[TASK GOAL]
Return each line in the records below that includes "agent".

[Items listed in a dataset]
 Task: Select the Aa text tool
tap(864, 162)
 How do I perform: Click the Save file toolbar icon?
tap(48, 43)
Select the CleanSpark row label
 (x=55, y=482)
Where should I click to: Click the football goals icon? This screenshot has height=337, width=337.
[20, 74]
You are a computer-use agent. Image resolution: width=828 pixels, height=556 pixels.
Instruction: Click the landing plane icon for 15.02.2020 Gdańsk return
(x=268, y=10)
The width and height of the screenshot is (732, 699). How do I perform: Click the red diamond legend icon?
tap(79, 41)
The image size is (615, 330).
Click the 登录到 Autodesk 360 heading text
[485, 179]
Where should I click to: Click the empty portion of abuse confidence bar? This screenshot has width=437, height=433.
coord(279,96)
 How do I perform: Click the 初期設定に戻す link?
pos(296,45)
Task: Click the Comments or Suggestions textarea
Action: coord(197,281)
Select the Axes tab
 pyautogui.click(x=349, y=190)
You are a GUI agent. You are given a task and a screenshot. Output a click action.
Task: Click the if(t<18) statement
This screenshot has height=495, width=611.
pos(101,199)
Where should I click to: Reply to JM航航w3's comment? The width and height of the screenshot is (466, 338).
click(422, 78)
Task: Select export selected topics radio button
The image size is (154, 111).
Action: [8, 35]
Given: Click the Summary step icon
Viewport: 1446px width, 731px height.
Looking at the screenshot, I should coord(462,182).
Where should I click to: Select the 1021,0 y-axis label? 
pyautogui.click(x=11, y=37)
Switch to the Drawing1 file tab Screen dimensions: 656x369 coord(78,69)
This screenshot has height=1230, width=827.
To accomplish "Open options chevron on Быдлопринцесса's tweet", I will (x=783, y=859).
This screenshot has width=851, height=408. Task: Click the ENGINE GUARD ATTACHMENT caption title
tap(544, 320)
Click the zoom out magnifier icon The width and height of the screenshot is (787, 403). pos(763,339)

[ANSWER BOX]
You are a computer-use agent. Image resolution: width=828 pixels, height=556 pixels.
You are a GUI agent. You are given a task and a screenshot. Output a click action.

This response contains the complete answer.